* Source document

##########

How To Avoid Losing In Cryptocurrency Trading

The following are the effective strategies that help prevent losing your money by engaging in cryptocurrency trading 

  • Consider using Stop-loss in Every Transaction – Novice traders assume that stop-loss is a voluntary type of order that professional traders sometimes use, but the reality is it is necessary for all trades. Experienced traders will always try using stop-loss in every transaction, as they are aware that making clear decisions regarding the losses that they are ready to accept is as crucial as planning where to make a profit.
  • Never Follow the Price – There is a tendency seen among novice traders to purchase coins when they see an increase in price on the chart. This happens due to the fear of losing when they see an increase in price. People believe that the price of cryptocurrencies can go on increasing 10 times higher from its starting point. 

However, many times it has happened for beginners to have short buy prior to the increase after which the price may decrease again for a longer period of time. 

  • Never Invest the Whole Amount in Single Trade – One of the greatest mistakes that new traders make is investing big bucks in one trade. As all trades always involve risk, it is a game of numbers about how much capital you have to risk each time. A great deal of money in one trade can result in a huge reduction of total trading capital in a short period of time. However, this is something that often happens to beginners. 

Therefore, it is advisable that a trader should never take beyond a few percent of the total traded capital in a single trade. The maximum capital that traders need to consider is 5%. If you take 5% of your total capital and the risk will be 10%, this means that you have set your stop loss to 10%. This will be a loss of 0.5% on your total capital.

##########

* Activity list
1 – Answer these questions using the guide on avoiding losses in cryptocurrency trading.
(a) What do experienced traders always try to use in every transaction?
(b) What maximum share of total capital should a trader consider for a single trade?
(c) If a trader takes 5% of total capital and sets the stop loss to 10%, what is the loss on total capital?
2 – Proceed with the guide on avoiding losses in cryptocurrency trading, starting after its final sentence.

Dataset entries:
##########

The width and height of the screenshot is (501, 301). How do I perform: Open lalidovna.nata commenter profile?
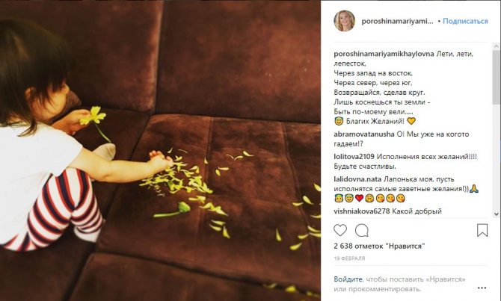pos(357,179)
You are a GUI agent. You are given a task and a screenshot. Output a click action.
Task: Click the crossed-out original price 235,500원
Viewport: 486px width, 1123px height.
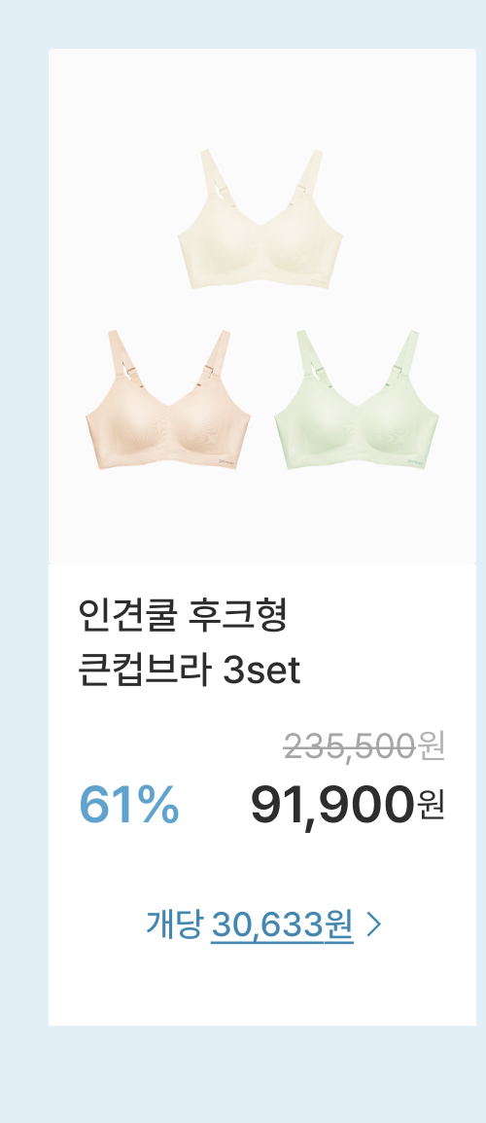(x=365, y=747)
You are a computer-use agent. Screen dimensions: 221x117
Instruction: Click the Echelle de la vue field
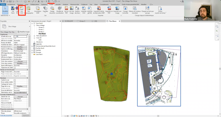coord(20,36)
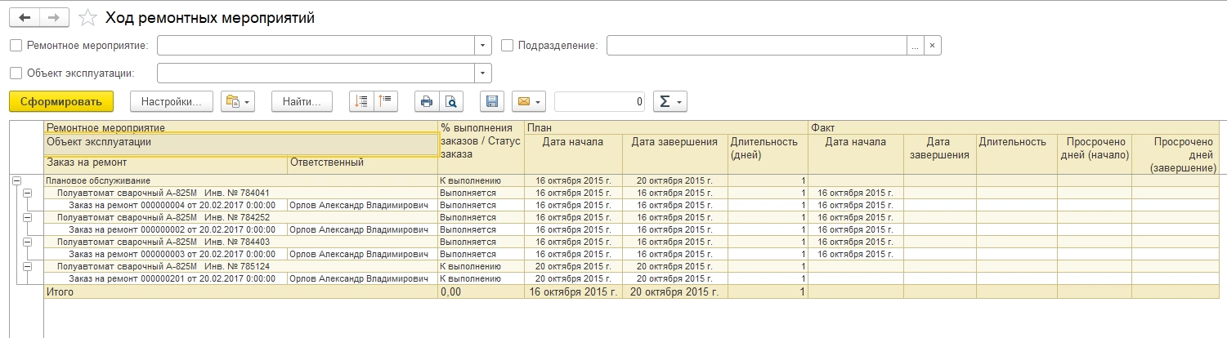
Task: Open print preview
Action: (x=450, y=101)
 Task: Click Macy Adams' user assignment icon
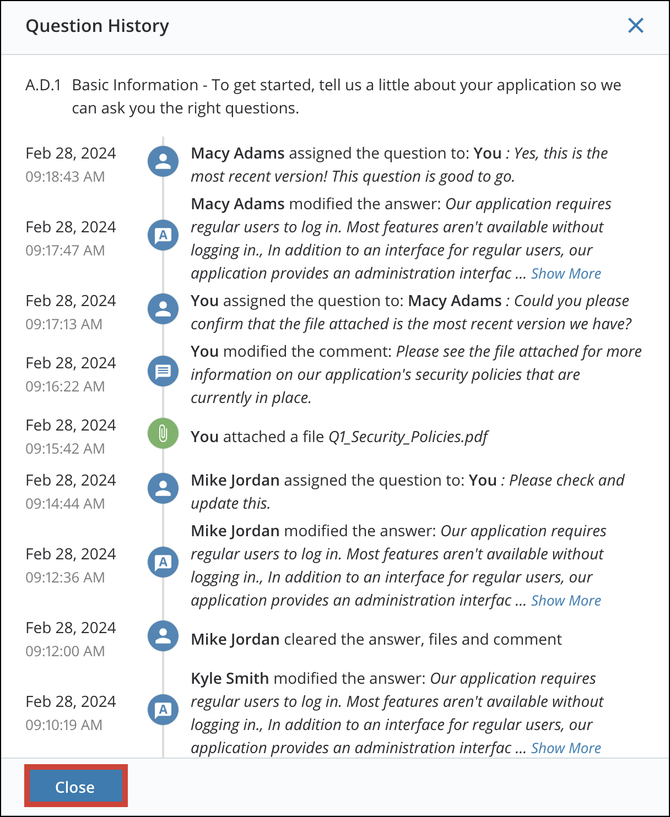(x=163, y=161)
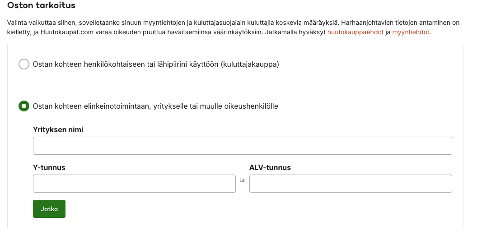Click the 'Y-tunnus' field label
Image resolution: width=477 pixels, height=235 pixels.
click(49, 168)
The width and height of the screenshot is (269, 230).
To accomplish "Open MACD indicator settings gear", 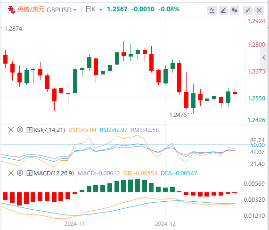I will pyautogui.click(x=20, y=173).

##########

* Answers for this exercise
1 –
(a) Stop-loss.
(b) 5%.
(c) 0.5%.

2 –
  • Never Trade with Borrowed Money – Trading with borrowed money involve high risk and it may be suitable for experienced traders who have extensive experience in trading cryptocurrencies. 
  • Purchase Cryptocurrency from Reliable Sources – You can purchase Bitcoin in many ways. However, you need to consider a reliable online exchange like Binance, Coinbase, or Gemini.
  • Never Leave Your Cryptocurrency on an Exchange – After buying your cryptocurrency through an online exchange, never leave them on the exchange for a longer period. This due to these exchanges are likely to get hacked and you will not be able to do anything. So, it is advisable that as soon as you purchase your cryptocurrencies consider moving them to your private cold-storage wallet.
  • Must Pick Your Wallet Carefully – Hardware wallets appear on USB devices. While considering investing in a digital wallet, make sure to choose a wallet service provider that has been on market for a long time. Even though there are some great wallet service providers available now, sometimes their wallets may not be reliable and effective and can be easily misused by fraudsters.